[Source records]
## Begin

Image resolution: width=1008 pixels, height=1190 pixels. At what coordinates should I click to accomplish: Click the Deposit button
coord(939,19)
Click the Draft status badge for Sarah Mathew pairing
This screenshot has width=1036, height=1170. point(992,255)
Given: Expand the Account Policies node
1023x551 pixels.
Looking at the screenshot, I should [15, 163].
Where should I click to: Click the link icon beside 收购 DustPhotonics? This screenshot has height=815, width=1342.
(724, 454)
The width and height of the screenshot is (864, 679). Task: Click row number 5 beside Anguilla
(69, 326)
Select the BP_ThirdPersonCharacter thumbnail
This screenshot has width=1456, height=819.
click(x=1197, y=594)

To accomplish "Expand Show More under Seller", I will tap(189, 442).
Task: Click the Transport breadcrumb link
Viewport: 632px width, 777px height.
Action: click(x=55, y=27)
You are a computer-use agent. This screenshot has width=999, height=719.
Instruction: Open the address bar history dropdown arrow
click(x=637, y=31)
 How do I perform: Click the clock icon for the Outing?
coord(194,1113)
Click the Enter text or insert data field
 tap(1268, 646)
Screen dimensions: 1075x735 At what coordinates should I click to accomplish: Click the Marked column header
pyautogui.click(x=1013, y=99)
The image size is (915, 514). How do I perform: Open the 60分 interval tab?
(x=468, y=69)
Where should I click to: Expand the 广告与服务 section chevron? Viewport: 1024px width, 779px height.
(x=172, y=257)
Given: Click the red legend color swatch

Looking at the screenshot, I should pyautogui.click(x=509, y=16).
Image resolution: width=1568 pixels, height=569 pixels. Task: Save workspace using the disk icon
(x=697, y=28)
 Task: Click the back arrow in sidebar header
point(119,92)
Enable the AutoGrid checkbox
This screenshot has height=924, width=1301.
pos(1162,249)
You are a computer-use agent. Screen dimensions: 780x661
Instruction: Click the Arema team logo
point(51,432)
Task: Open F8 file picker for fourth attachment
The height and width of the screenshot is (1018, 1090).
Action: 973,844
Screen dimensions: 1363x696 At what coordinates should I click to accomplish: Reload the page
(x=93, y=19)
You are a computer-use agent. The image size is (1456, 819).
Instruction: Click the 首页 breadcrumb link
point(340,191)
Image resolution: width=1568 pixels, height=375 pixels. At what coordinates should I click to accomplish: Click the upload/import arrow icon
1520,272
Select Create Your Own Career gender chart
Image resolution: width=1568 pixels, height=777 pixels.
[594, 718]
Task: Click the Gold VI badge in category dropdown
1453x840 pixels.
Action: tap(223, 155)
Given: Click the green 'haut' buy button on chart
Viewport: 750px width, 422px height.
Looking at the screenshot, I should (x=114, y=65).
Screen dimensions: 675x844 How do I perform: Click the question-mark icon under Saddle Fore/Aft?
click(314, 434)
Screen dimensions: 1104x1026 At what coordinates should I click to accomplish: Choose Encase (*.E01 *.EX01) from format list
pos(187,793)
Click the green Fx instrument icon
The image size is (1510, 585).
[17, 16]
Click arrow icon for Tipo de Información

## End

> _DIRECTION_
Copy out the lines of the records above without any change, from the first line of the records through the line containing "coord(194,1113)".

> _TASK RESULT_
Image resolution: width=1008 pixels, height=1190 pixels. At what coordinates should I click to accomplish: Click the Deposit button
coord(939,19)
Click the Draft status badge for Sarah Mathew pairing
This screenshot has width=1036, height=1170. point(992,255)
Given: Expand the Account Policies node
1023x551 pixels.
Looking at the screenshot, I should [15, 163].
Where should I click to: Click the link icon beside 收购 DustPhotonics? This screenshot has height=815, width=1342.
(724, 454)
The width and height of the screenshot is (864, 679). Task: Click row number 5 beside Anguilla
(69, 326)
Select the BP_ThirdPersonCharacter thumbnail
This screenshot has width=1456, height=819.
click(x=1197, y=594)

To accomplish "Expand Show More under Seller", I will tap(189, 442).
Task: Click the Transport breadcrumb link
Viewport: 632px width, 777px height.
Action: click(x=55, y=27)
You are a computer-use agent. This screenshot has width=999, height=719.
Instruction: Open the address bar history dropdown arrow
click(x=637, y=31)
 How do I perform: Click the clock icon for the Outing?
coord(194,1113)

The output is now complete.